Las cerillas de seguridad, para poder encenderse, necesitan ser raspadas contra una superficie que contenga fósforo rojo, pues carecen de él.

Para fabricar cerillas de seguridad se utiliza una madera blanca, como, por ejemplo, la del álamo. Las barritas se sumergen en disoluciones de silicato sódico o fosfato amónico o potásico, con objeto de impedir que al arder la cabeza del fósforo, la madera siga quemándose rápidamente por sí sola: esta fase se denomina de impregnación anticombustible.

Luego, se sumerge uno de sus extremos en un baño de parafina para facilitar la inflamación de la cabeza.

Por último, se hace pasar ese mismo extremo por un nuevo baño de una mezcla que consta de una sustancia oxidante (clorato o cromato potásico, dióxido de plomo, bióxido de manganeso, etc.), una sustancia inflamable (azufre o sus derivados, como el sulfuro de antimonio (III)), aditivos especiales para activar el rozamiento (polvo de vidrio, por ejemplo), colorantes y un aglutinante (dextrina, cola, etc.) que mantiene unidos a todos los productos anteriores y también puede servir como soporte de la llama.

El raspador de la cajita donde van las cerillas contiene polvo de vidrio, fósforo rojo, colorantes y material aglutinante.

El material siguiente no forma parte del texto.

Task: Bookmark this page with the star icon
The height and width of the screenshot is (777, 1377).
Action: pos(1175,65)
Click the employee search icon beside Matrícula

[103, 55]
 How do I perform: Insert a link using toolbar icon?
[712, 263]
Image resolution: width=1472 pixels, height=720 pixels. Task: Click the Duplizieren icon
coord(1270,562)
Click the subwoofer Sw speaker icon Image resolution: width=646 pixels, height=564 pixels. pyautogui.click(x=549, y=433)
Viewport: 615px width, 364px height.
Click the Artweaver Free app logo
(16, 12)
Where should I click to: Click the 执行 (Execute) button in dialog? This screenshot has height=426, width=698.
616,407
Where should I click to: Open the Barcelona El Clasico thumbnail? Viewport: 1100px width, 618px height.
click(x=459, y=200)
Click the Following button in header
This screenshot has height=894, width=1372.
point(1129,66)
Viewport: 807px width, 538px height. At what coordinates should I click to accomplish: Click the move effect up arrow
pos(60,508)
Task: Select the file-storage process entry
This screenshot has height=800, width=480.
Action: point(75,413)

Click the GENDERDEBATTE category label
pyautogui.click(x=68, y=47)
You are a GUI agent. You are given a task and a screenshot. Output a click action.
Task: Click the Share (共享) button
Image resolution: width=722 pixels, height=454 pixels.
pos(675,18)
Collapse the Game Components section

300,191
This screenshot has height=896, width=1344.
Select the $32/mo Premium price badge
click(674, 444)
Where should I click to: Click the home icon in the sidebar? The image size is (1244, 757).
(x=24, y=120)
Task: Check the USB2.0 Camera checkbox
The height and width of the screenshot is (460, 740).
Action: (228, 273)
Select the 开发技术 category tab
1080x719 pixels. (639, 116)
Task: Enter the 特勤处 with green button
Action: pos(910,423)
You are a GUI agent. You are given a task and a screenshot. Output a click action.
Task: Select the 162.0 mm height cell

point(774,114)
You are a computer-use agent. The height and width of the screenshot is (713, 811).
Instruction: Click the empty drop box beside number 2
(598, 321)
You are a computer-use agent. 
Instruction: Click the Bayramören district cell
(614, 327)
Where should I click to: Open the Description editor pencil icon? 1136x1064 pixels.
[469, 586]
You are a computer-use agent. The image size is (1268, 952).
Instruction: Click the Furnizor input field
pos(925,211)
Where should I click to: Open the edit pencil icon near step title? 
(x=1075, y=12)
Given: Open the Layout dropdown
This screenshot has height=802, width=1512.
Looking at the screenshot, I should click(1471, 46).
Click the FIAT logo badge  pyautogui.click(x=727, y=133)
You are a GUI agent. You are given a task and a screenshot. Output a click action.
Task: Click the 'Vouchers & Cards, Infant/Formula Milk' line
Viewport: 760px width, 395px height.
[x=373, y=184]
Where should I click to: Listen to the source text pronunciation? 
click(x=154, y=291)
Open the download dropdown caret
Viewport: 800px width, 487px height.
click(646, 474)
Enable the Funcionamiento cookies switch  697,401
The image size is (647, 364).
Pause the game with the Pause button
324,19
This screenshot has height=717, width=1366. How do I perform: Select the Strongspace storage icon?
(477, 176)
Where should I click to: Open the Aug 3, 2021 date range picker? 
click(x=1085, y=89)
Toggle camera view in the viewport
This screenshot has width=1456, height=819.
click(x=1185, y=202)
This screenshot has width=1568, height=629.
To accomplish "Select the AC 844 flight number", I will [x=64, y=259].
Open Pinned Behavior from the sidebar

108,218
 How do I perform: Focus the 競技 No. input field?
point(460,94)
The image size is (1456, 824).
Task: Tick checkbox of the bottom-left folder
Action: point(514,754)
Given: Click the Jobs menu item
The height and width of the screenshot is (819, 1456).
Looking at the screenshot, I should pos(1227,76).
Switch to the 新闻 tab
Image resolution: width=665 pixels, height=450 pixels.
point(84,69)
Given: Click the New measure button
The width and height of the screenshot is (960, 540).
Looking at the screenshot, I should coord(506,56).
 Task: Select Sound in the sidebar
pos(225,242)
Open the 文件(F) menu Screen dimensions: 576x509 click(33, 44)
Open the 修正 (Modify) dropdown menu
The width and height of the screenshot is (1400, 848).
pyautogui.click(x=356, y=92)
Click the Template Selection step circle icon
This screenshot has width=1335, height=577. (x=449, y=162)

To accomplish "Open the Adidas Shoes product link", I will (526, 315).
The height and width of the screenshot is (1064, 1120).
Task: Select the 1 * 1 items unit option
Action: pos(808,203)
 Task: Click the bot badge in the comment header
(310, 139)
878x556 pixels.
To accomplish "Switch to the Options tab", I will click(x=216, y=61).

Cuando se enciende una cerilla de seguridad, se produce una reacción en cadena. Al frotar la cabeza contra el raspador, se desprende una cierta cantidad de calor, a causa del rozamiento, y se produce la disociación del agente oxidante, el cual libera oxígeno en su forma atómica; este oxígeno pasa a combinarse con el fósforo del raspador, dando dióxido de fósforo, con lo que se libera más calor, haciendo que el resto del oxígeno reaccione con el azufre de la mezcla. Así, el calor generado de modo mecánico se multiplica muy deprisa y obliga a encenderse a toda la cabeza de la cerilla. Debido a ello, la madera impregnada con parafina se calienta de tal manera, que también llega a encenderse; sin embargo, la impregnación anticombustible que ha recibido la barrita de madera impide que el resto de la misma continúe reaccionando y quemándose rápidamente.

En el instante de la inflamación, la temperatura llega a alcanzar los 2000 °C.[4]

El manejo de este tipo de utensilio debe hacerse bajo medidas de seguridad ya que su uso irresponsable puede causar accidentes serios.